Monday, January 17, 2011

Magnificent Monday!

My word for 2011:  Prosperous

[pros-per-uhs]
–adjective
1.  having or characterized by financial success or good fortune; flourishing; successful: a prosperous business.
2.  well-to-do or well-off: a prosperous family.
3.  favorable or propitious.
How do I "live" my word?  
That is the question I have been pondering for a week or so.  



After doing some reading, writing, listening to Joyce Meyer, & reflecting........I took a hard look at my self-talk & what I spoke out loud.  Somedays, I am positive.  Somedays, not so much...........it's the 'not so much-ness' that I want to change.  
I believe in a power greater than myself.........God to me & others I know.........however, my dog is a power greater than myself..........she's quicker, a better hunter than my hubby (& he's pretty darn good), & bites a heckuva lot harder!  So, I've learned if I can't feel the presence of God, I can always pet my dog.......to ground me & remind myself that faith is believing what I can't always see.  I don't always see my dog being quicker than me, hunting prey, or biting - but I know she can.  

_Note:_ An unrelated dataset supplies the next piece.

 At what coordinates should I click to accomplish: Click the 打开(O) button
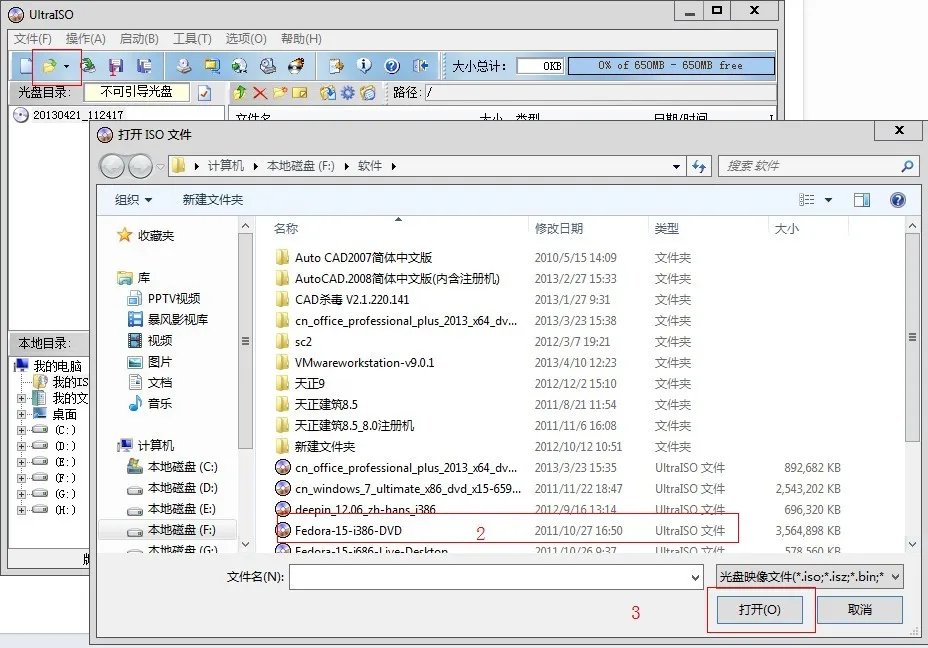tap(760, 610)
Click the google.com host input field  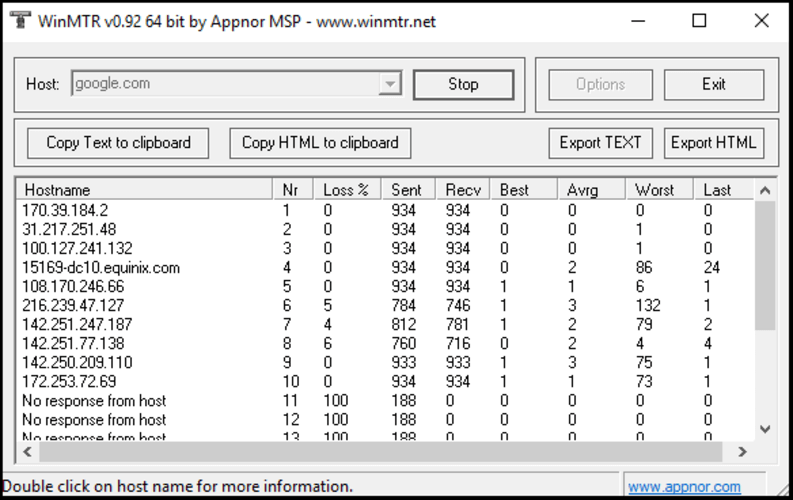(x=225, y=85)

Using this information, I can transfer this belief to my 'lack of prosperity or abundance' thinking.  I've been verbally saying out loud that I have enough of _______.  I have also been spending at least 5 mins just thanking God for the things in my life AND thanking him for things I am currently praying about AS IF they are already taken care of.  Finally, I've been verbally blessing everything I can think of.  

I have to have something to replace the negative thoughts and actions.  At the very least, doing these things keeps me more grounded in the present & I haven't been projecting into the future nearly as much reacting to fear of things that haven't even happened!!!


Progress not perfection............
 



2 comments:

Lynette said...

Progress is a pretty good direction to head. Negative thoughts are something we all deal with.

Just Me said...

Awesome words Trish. Progress is NOT Perfection - how true.

Sometimes speaking the words out loud is scary!